[Dataset items]
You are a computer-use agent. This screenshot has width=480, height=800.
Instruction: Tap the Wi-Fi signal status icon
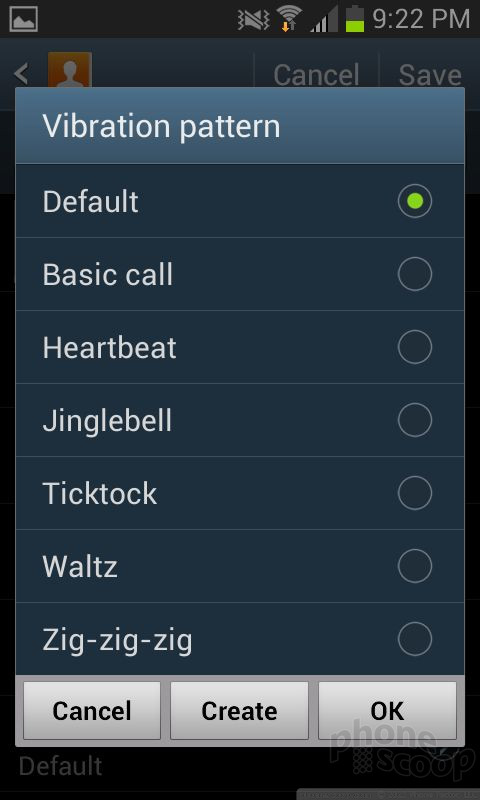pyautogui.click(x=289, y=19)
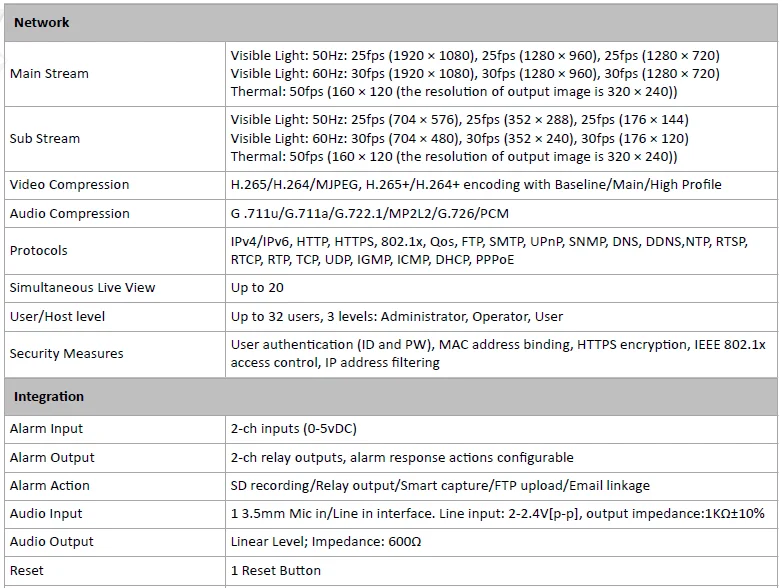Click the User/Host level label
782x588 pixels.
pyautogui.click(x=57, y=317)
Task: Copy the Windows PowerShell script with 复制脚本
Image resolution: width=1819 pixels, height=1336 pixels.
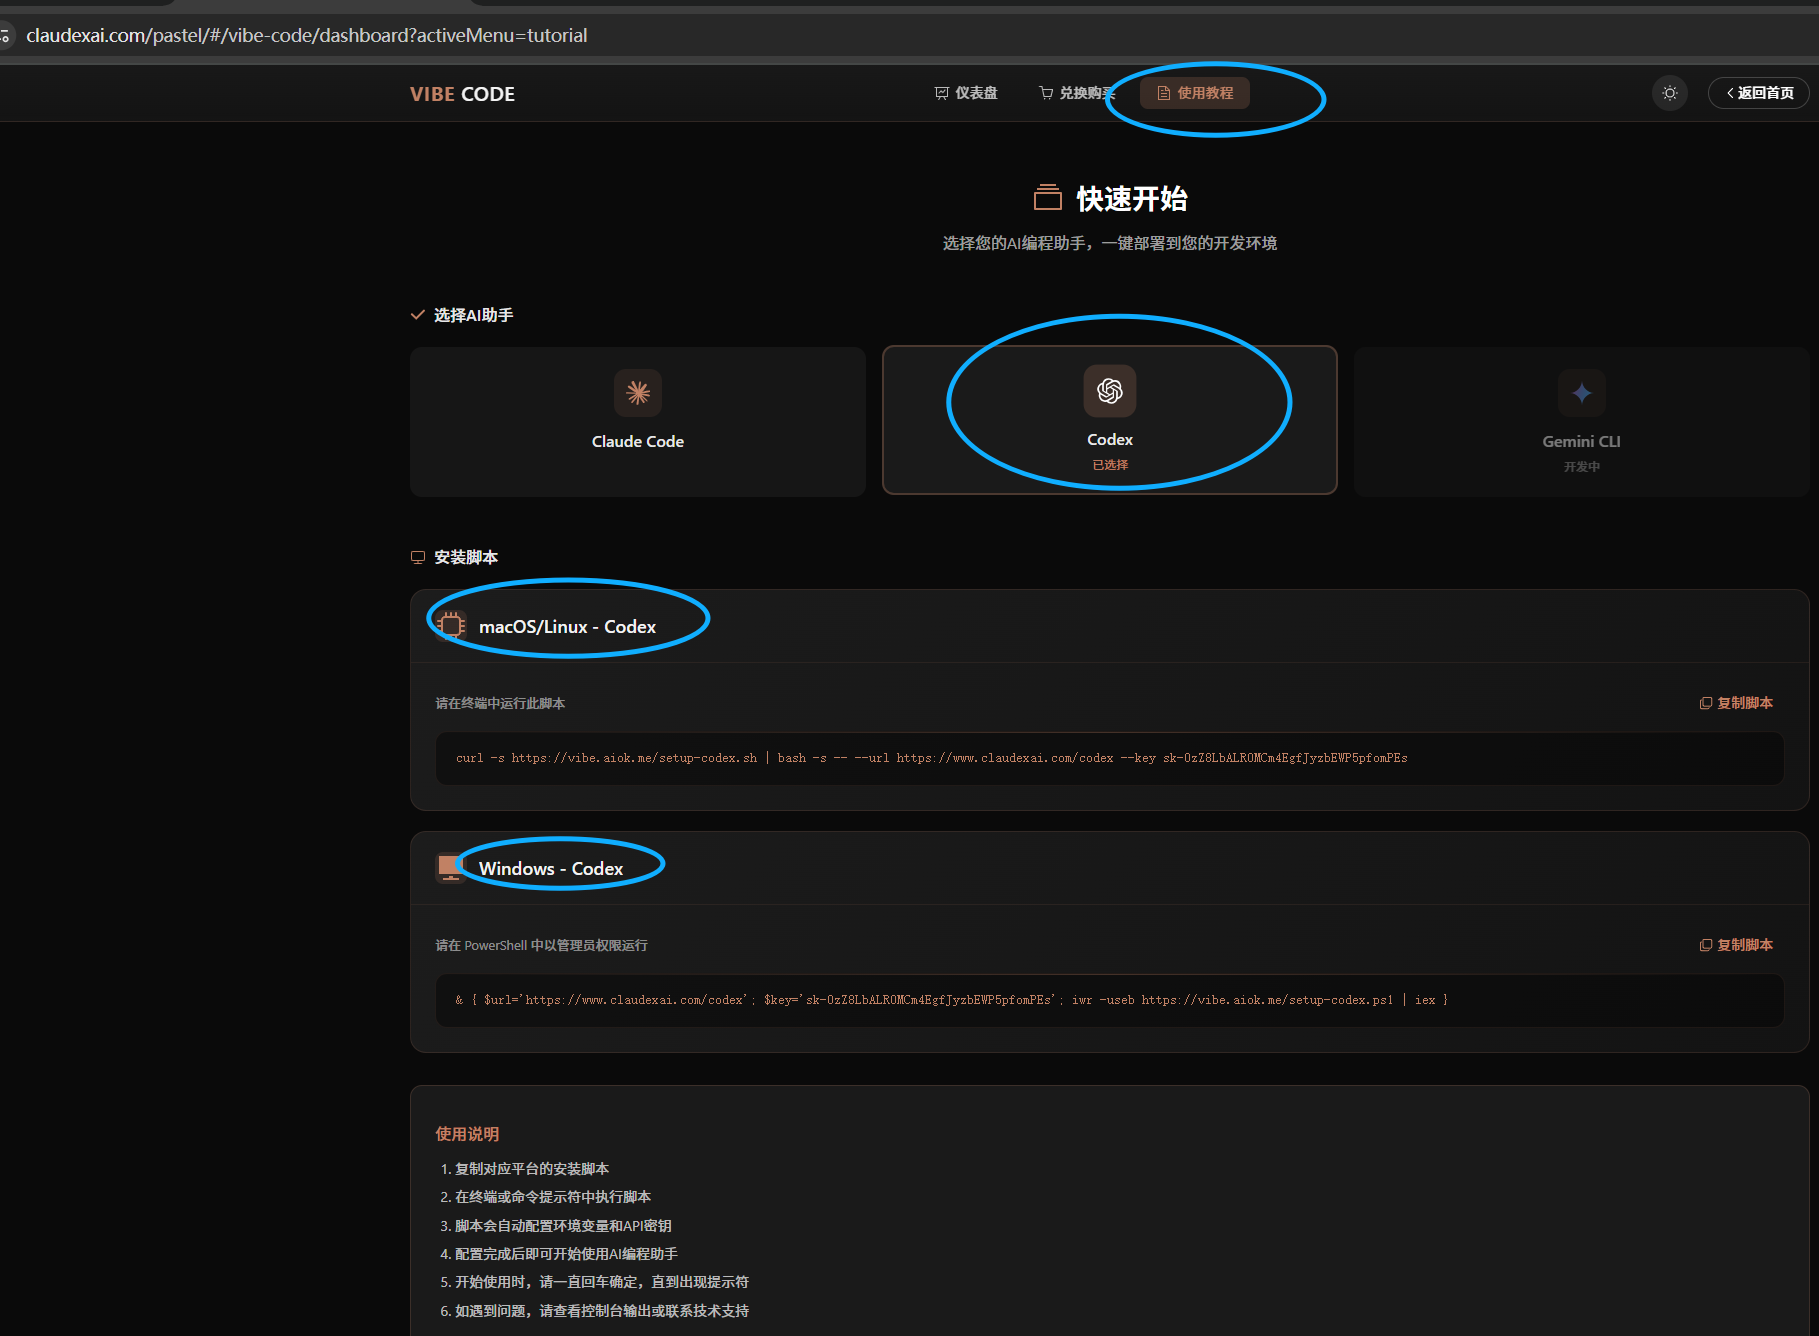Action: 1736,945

* [THE REQUEST] Please transcribe all of the dataset items above line for line, leaving out the pictures.

* [FULL SOLUTION]
You are a computer-use agent. This screenshot has width=480, height=800.
Instruction: Tap the Wi-Fi signal status icon
pyautogui.click(x=289, y=19)
Click the User/Host level label
782x588 pixels.
pyautogui.click(x=57, y=317)
Task: Copy the Windows PowerShell script with 复制脚本
Image resolution: width=1819 pixels, height=1336 pixels.
Action: 1736,945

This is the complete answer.